ABD-İRAN GERİLİMİ GÖLGESİNDE HÜRMÜZ BOĞAZI’NDA ENERJİ GÜVENLİĞİ
Analiz No : 2020 / 1
15.01.2020
8 dk okuma

Çin, İran ve Rusya 26 -30 Aralık 2019 tarihleri arasında, Hint Okyanusu’nun kuzeyinde, Umman Körfezi’nde ortaklaşa bir deniz tatbikatı gerçekleştirdi. İran Ordusu Deniz Kuvvetleri Komutan Yardımcısı tatbikatın 17bin km karelik bir alanda yapıldığını ve tatbikatın amacının uluslararası ticaretin güvenliğinin arttırılması, deniz korsanlığı ve terörizme karşı mücadele ve deniz arama kurtarmada tecrübe paylaşımı olduğunu ifade etti. Deniz Emniyet Kemeri adıyla gerçekleşen askeri tatbikat, İran’ın Çin ve Rusya ile bu düzeyde gerçekleştiği ilk üçlü tatbikat olması bakımından dikkat çekmiştir.

Tatbikatın gerçekleştiği Umman Körfezi, dünyada deniz yoluyla ticareti yapılan petrolün beşte birinin geçtiği Hürmüz Boğazı’na bağlanmaktadır. BBC’nin aktardığı bilgiye göre, günde ortalama 19 milyon varil petrol Hürmüz Boğazı’ndan geçmektedir,[1] bu yüzden bu bölge enerji güvenliği açısından önem arz etmektedir.

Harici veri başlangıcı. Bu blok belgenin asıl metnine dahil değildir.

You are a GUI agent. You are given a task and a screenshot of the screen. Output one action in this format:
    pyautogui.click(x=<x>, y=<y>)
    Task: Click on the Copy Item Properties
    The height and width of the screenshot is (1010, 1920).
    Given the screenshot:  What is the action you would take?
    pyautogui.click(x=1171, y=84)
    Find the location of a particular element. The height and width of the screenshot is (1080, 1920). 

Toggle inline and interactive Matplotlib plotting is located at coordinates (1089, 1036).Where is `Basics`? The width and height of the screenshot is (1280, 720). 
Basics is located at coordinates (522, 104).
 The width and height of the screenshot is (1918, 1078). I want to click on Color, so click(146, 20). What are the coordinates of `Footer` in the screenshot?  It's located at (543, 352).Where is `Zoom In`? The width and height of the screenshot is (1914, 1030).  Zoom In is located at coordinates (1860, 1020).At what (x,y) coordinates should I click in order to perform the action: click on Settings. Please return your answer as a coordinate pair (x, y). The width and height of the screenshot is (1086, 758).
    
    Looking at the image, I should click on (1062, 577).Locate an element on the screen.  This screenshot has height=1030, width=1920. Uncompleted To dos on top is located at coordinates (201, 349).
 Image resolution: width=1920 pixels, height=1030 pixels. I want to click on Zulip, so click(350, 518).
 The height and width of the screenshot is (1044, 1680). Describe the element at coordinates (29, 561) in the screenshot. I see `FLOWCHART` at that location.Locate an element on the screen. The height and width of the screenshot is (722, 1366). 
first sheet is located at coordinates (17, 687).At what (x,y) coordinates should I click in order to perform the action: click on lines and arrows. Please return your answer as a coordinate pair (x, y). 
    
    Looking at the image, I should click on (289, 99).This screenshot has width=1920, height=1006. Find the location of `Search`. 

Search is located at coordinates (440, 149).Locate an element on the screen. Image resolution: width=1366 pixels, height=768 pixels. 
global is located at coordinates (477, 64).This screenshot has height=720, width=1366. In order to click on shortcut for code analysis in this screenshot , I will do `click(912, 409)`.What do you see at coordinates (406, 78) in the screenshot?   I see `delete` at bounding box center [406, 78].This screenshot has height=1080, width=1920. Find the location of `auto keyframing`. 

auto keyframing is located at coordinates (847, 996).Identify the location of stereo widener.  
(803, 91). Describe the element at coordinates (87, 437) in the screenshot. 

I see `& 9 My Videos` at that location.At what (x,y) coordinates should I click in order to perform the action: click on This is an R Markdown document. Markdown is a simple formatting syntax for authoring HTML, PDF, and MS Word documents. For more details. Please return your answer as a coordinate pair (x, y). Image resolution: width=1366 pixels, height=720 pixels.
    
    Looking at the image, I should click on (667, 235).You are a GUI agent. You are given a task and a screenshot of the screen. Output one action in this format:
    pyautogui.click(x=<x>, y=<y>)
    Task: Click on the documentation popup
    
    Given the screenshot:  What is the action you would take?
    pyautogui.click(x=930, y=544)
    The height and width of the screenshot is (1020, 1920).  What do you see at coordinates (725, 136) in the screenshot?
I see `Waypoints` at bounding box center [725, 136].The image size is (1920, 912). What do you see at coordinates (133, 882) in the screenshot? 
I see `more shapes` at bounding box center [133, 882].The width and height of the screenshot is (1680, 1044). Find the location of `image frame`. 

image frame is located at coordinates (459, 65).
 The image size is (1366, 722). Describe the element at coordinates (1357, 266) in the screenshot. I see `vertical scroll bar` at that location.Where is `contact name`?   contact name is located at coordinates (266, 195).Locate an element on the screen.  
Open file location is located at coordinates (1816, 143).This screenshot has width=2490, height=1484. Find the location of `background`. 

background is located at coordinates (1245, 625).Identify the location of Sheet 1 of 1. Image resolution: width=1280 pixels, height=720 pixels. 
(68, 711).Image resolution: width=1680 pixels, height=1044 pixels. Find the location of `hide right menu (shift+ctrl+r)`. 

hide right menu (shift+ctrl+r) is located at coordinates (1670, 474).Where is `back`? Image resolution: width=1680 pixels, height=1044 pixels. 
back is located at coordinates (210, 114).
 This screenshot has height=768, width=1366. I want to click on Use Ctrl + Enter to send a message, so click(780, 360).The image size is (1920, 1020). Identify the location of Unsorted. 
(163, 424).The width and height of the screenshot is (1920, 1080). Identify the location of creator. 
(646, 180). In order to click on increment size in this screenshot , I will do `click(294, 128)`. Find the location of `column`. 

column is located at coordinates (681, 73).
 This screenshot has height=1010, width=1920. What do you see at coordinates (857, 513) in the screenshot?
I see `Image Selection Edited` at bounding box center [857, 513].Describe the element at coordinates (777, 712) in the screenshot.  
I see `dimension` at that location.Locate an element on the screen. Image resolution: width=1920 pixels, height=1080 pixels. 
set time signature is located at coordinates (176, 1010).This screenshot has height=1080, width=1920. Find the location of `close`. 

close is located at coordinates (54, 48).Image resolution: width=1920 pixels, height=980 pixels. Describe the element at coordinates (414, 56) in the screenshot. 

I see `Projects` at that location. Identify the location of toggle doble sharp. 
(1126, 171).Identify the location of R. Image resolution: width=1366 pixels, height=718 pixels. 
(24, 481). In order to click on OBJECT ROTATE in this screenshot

Bu bölge 2019 yılında petrol tankerlerinin güvenliği konusunda gerilimlere sahne olmuştur. 12 Mayıs’ta ikisi Suudi Arabistan’a ait dört ticari gemi, Birleşik Arap Emirlikleri (BAE) açıklarında, kimliği belirsiz bir saldırıya uğramıştır. Haziran ayında Norveç şirketi Frontline’a ait Marşal Adaları bandıralı Front Altair gemisinde patlamalar olmuş ve Japonya ile bağlantılı kimyasal tanker, Panama bandıralı Kokuka Courageous’a mermi saldırıları yapılmıştır. 14 Eylül’de ise Suudi Arabistan’ın Aramco Petrol Şirketi’nin tesislerine füze saldırıları olmuştur.

ABD’nin İran ile yapılan nükleer anlaşmadan çekilmesi ve İran’a yönelik yaptırımları sıkılaştırması, Haziran 2019’da ABD’ye ait insansız hava aracının İran tarafından, hava sahasını ihlal ettiği gerekçesiyle, düşürülmesi, Temmuz’da İngiltere-İran arasında gerçekleşen tanker krizi gibi olaylar bölgede gerçekleşen saldırılardan İran’ın sorumlu olduğu şüphelerini güçlendirmiştir. İran bu suçlamaları reddederken, BAE kıyılarındaki saldırılarda kullanılan mayınlarının İran’ın mayınlarına benzer olduğu iddiası ile, ABD İran’ı saldırılardan sorumlu tutmuştur. Suudi Arabistan tesislerine yapılan saldırıları Yemen’deki Husiler üstlenirken ABD saldırıların kuzeybatıdan, İran’dan düzenlendiğini ileri sürmüştür.

 

ABD Öncülüğünde Deniz Güvenliği Koalisyonu ve Diğer Ülkelerden Tepkiler

Hürmüz Boğazı’nda tansiyonu yükselten bir diğer olay, İran-İngiltere arasında olan tanker krizidir. 4 Temmuz 2019’da İngiltere’ye bağlı Cebelitarık Özerk Yönetimi, Suriye'ye yönelik ambargoyu ihlal ederek petrol taşıdığı gerekçesiyle İran’ın "Grace 1" adlı tankerini alıkoymuştu. Cebelitarık Yüksek Mahkemesi İran tankerinin alıkoyma süresini 15 Ağustos'a kadar uzatmıştı. İran ise 19 Temmuz’da Hürmüz Boğazı'nda Stena Impero adlı İngiltere bandıralı petrol tankerini, bulunduğu konumu gösteren sinyali kapattığı ve denizcilik kurallarına riayet etmediği gerekçesi ile alıkoymuştu.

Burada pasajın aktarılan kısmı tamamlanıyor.